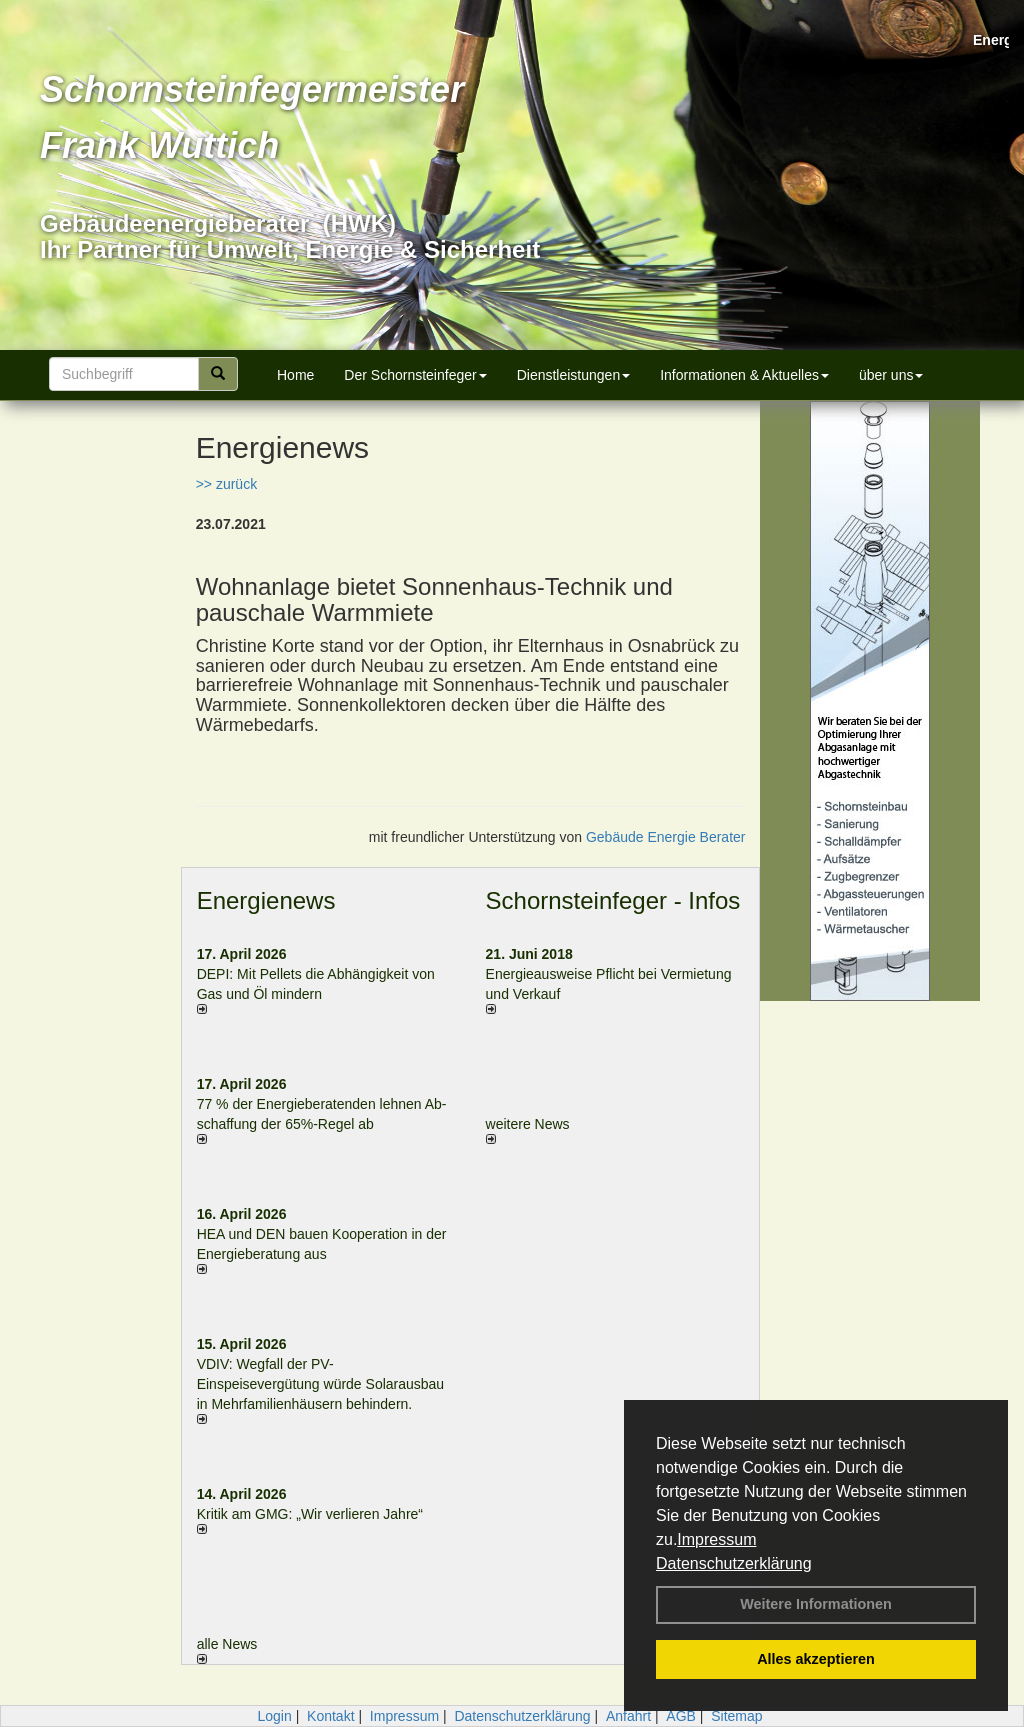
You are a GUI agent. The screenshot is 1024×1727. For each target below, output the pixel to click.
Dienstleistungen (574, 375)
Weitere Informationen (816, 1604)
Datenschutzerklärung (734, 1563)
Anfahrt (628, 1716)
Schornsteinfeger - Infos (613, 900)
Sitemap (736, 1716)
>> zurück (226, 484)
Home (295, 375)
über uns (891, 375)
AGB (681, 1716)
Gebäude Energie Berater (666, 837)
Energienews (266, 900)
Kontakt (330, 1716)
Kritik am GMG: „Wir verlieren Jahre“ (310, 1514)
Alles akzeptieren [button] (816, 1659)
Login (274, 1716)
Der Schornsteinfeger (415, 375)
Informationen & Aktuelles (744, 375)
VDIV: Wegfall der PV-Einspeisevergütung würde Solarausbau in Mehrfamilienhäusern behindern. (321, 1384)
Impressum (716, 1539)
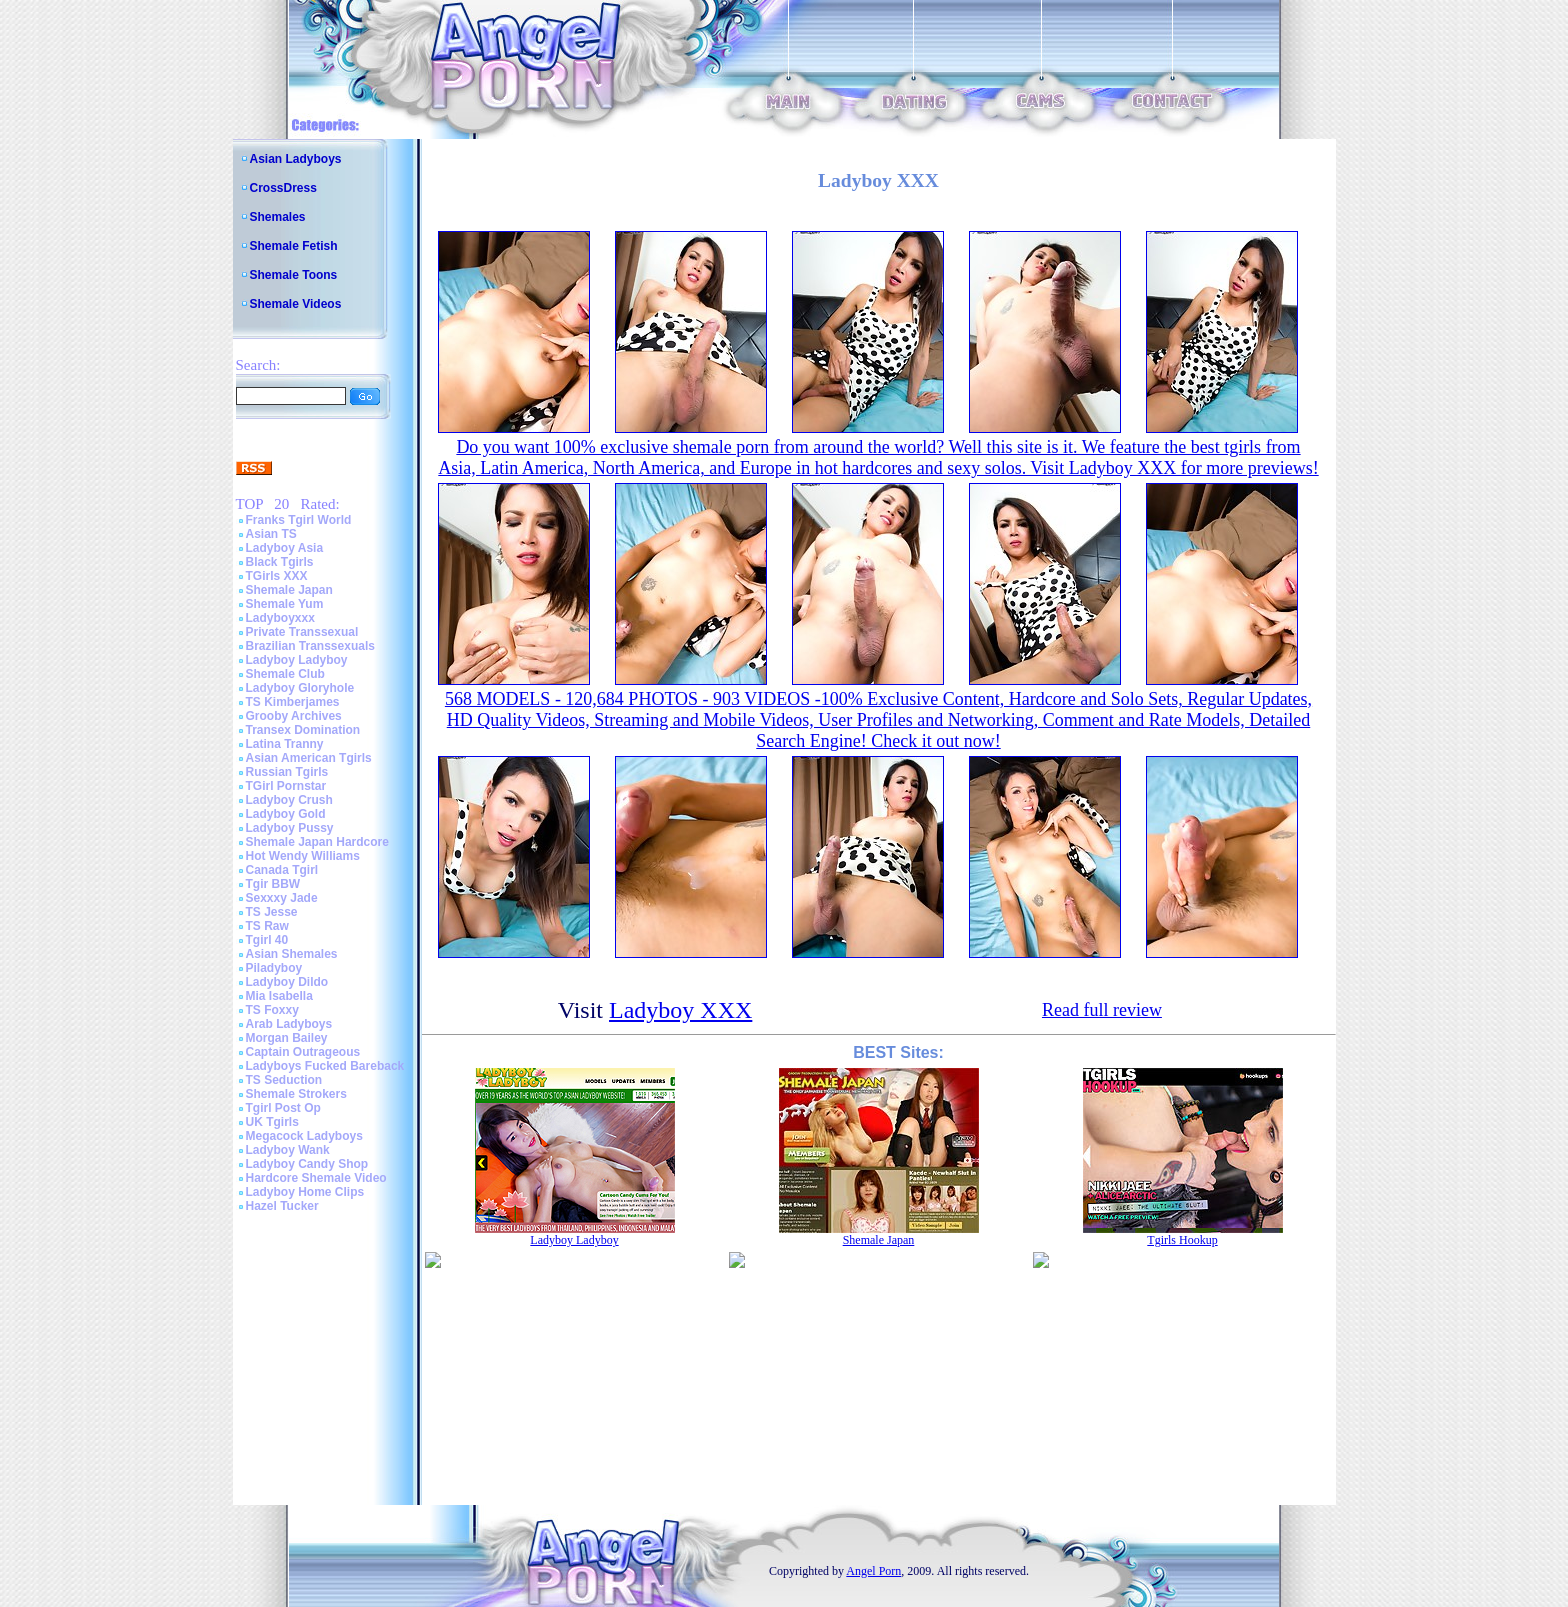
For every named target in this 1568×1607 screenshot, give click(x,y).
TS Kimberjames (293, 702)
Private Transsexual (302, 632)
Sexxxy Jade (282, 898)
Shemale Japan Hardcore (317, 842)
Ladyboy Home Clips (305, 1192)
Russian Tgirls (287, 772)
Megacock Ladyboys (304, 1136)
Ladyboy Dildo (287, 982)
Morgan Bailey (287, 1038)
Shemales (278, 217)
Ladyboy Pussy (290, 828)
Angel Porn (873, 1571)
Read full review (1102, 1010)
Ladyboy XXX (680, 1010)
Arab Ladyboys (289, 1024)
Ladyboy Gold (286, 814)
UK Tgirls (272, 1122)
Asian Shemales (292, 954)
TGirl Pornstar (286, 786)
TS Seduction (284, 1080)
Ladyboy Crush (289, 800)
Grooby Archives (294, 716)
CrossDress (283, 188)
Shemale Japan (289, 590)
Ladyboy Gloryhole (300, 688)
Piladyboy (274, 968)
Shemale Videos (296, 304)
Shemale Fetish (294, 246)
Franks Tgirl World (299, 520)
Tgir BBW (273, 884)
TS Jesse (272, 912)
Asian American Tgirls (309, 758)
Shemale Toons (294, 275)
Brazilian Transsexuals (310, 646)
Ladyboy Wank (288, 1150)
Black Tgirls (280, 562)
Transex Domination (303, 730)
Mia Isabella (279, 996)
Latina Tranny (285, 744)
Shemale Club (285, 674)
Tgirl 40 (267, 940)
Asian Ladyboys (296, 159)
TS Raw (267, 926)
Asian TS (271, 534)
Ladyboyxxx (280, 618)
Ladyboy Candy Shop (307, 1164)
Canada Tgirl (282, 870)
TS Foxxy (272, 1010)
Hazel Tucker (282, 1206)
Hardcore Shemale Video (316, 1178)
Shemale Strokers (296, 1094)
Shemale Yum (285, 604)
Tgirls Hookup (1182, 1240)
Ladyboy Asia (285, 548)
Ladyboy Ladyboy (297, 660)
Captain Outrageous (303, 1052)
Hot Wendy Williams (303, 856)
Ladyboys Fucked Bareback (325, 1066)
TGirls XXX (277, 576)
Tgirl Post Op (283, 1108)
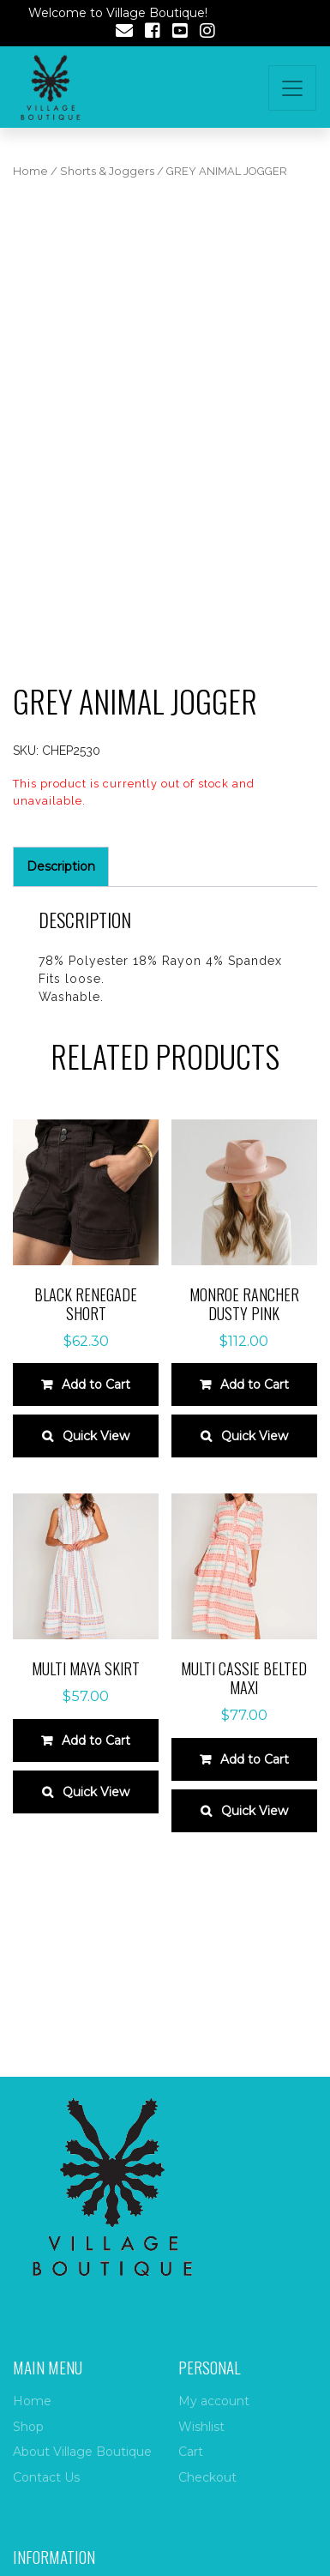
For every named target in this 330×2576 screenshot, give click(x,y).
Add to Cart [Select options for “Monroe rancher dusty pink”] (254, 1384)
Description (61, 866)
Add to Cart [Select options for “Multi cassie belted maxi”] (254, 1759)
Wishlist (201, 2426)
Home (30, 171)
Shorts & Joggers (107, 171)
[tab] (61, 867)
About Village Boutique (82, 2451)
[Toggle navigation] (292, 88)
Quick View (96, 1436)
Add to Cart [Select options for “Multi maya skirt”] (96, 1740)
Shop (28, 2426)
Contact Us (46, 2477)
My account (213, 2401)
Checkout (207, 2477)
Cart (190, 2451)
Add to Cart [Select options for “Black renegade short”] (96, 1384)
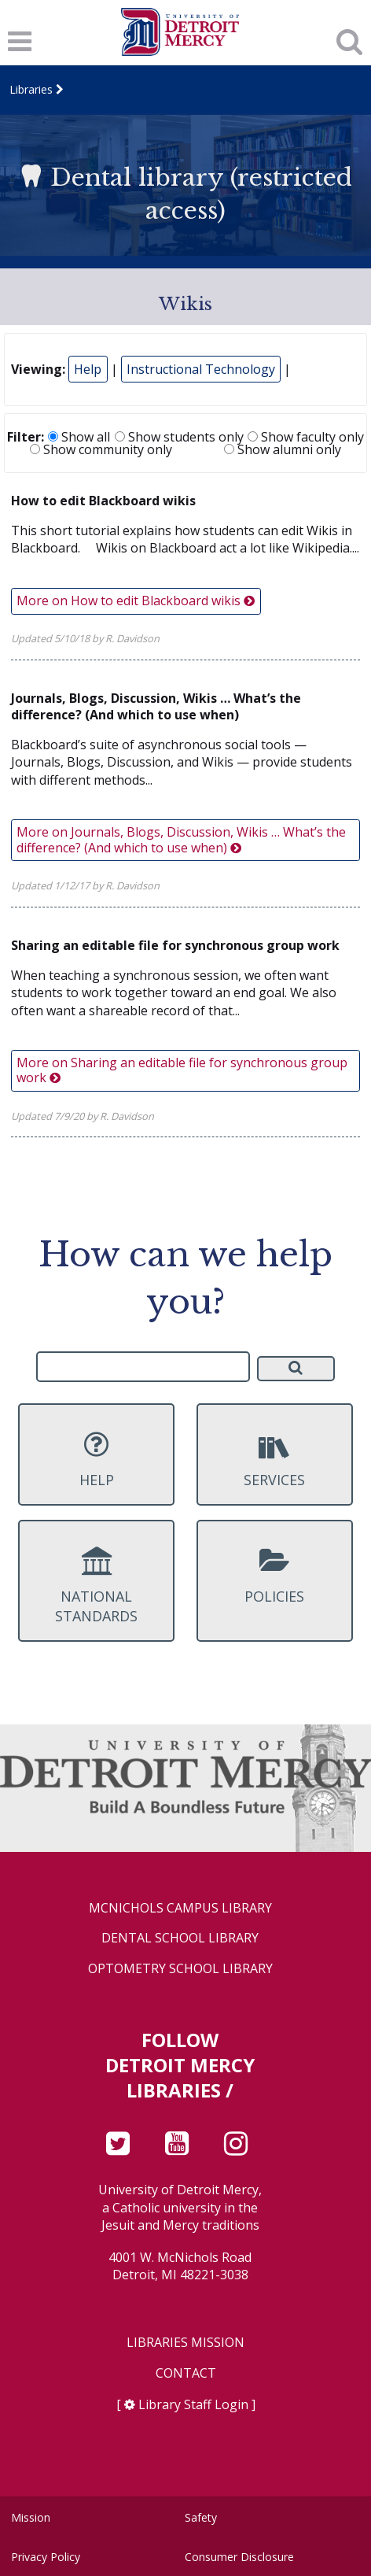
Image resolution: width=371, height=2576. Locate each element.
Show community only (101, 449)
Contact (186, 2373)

* [Requirement]: Change "Read full review" to "Read the full review" in the rows running from the line holding "Login (274, 1716)" through the line holding "TS Seduction (284, 1080)", inclusive, and give those lines again with nothing else altered. Leave the pictures out of the answer.

* [Expected output]:
Login (274, 1716)
Der Schornsteinfeger (415, 375)
Informationen & Aktuelles (744, 375)
VDIV: Wegfall der PV-Einspeisevergütung würde Solarausbau in Mehrfamilienhäusern behindern. (321, 1384)
Impressum (716, 1539)
For every named target in this 1568×1607 screenshot, give click(x,y).
TS Kimberjames (293, 702)
Private Transsexual (302, 632)
Sexxxy Jade (282, 898)
Shemale Japan Hardcore (317, 842)
Ladyboy Home Clips (305, 1192)
Russian Tgirls (287, 772)
Megacock Ladyboys (304, 1136)
Ladyboy Dildo (287, 982)
Morgan Bailey (287, 1038)
Shemales (278, 217)
Ladyboy Pussy (290, 828)
Angel Porn (873, 1571)
Read the full review (1102, 1010)
Ladyboy XXX (680, 1010)
Arab Ladyboys (289, 1024)
Ladyboy Gold (286, 814)
UK Tgirls (272, 1122)
Asian Shemales (292, 954)
TGirl Pornstar (286, 786)
TS Seduction (284, 1080)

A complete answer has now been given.